• **Exercise brief**: Note each line in the data below that holds "pixels", and copy it.

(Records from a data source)
========

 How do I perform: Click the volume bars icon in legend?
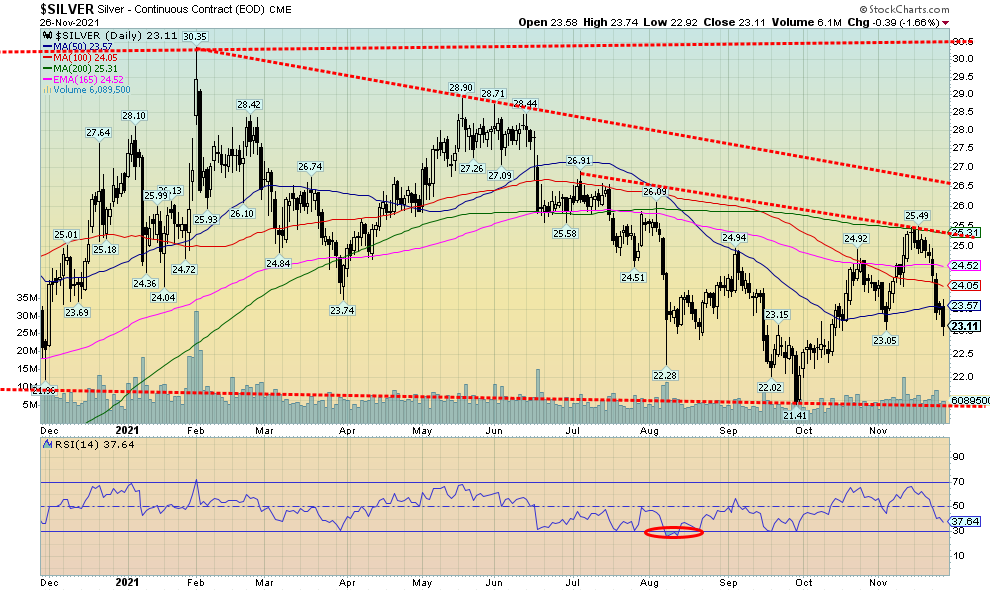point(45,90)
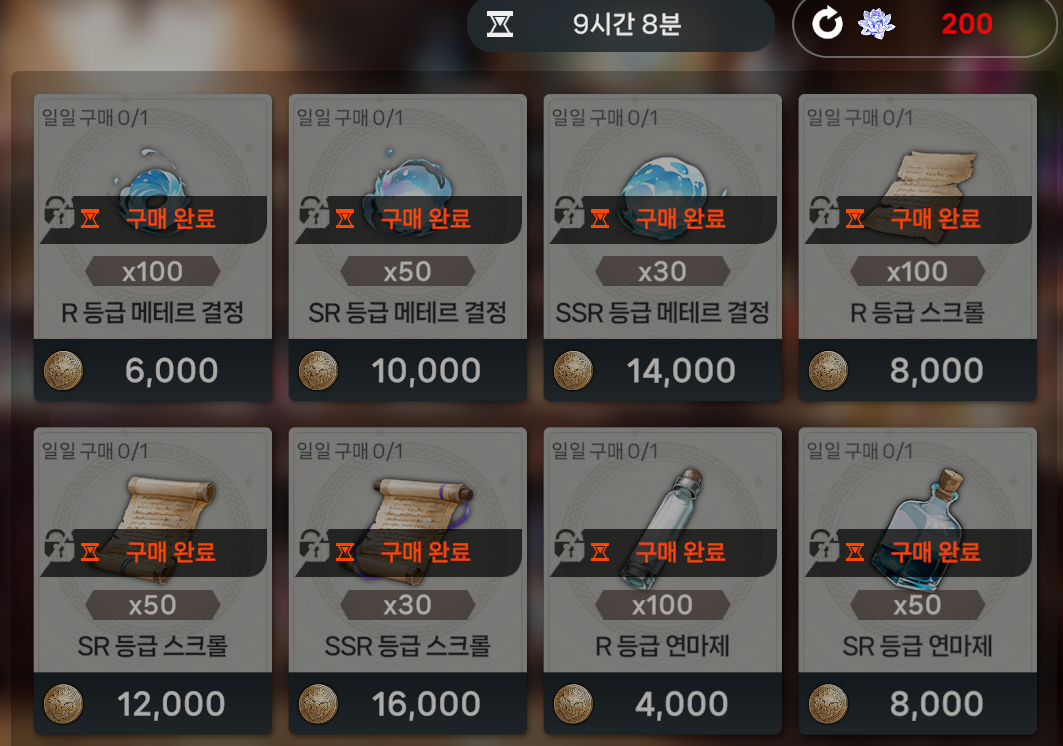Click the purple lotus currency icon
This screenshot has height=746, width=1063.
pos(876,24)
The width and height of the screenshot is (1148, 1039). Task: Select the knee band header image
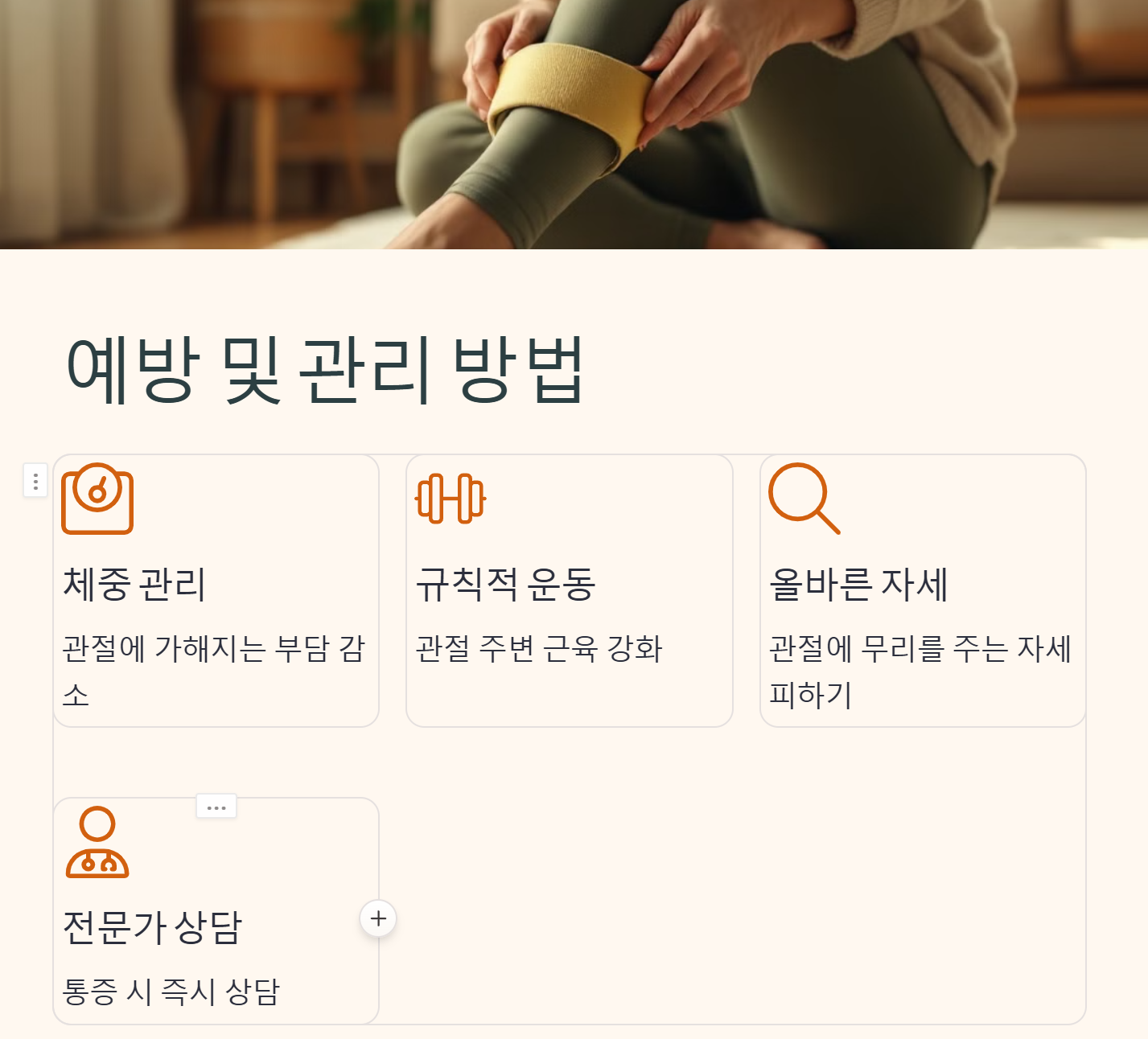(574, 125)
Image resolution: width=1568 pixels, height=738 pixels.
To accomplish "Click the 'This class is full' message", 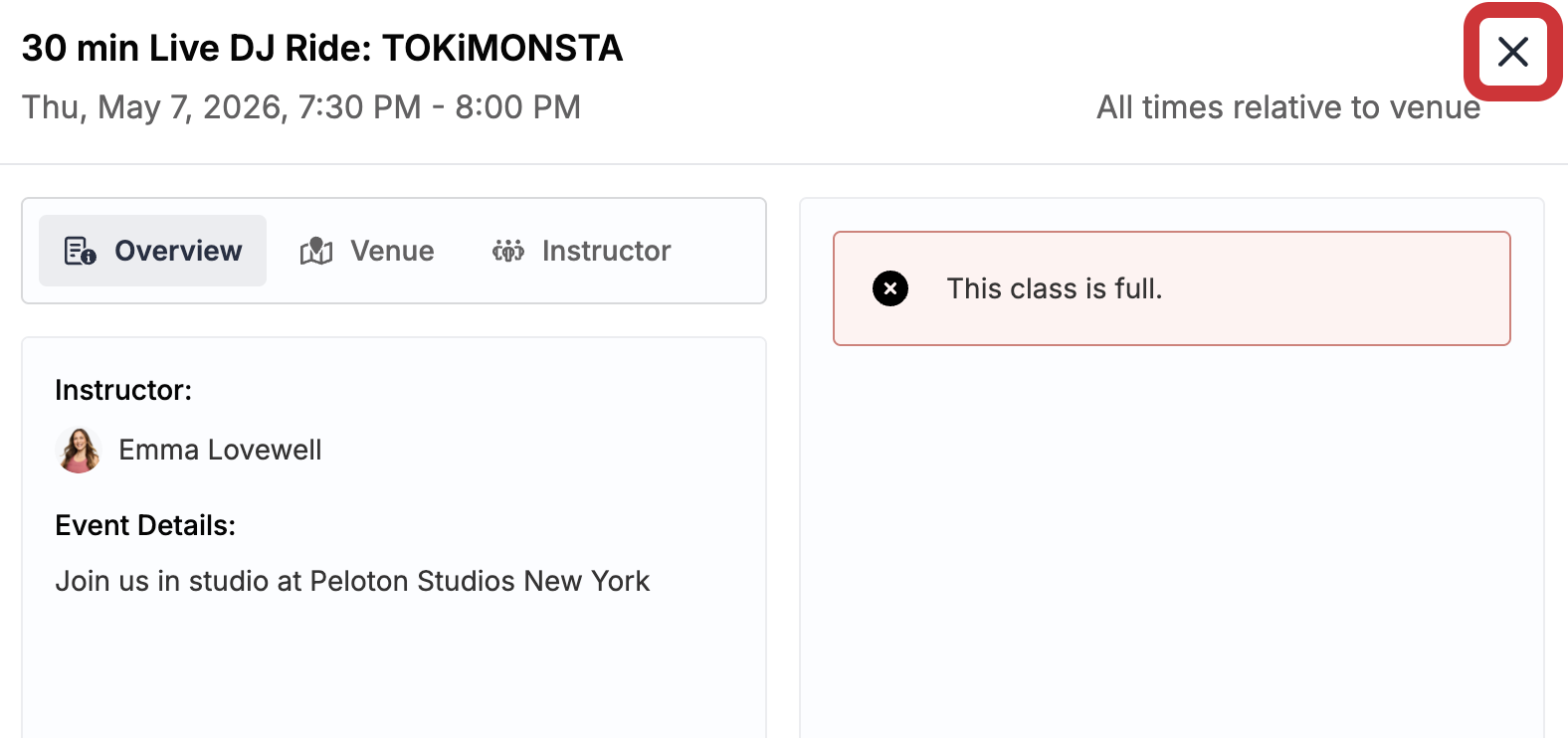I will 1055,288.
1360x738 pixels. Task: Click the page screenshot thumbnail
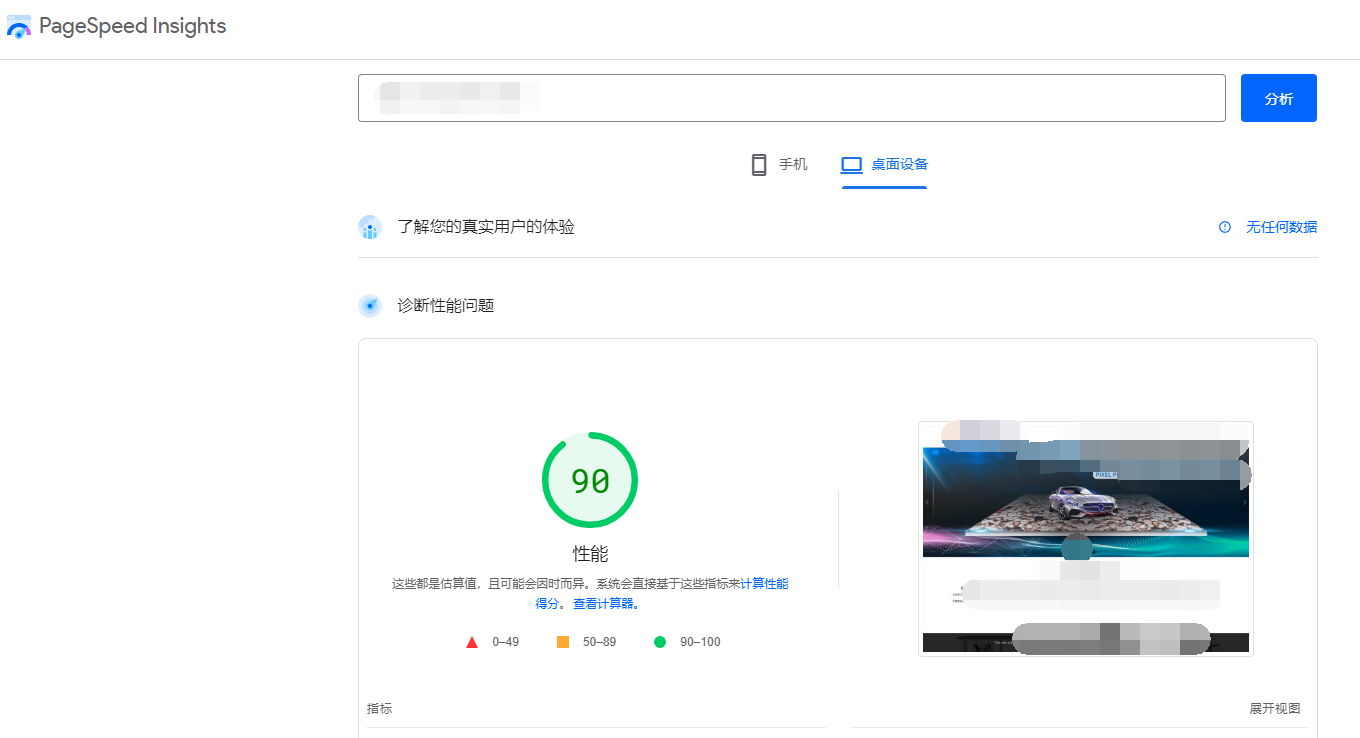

========

• **Solution for this problem**:
Image resolution: width=1568 pixels, height=738 pixels.
1360x738 pixels. Task: Click the page screenshot thumbnail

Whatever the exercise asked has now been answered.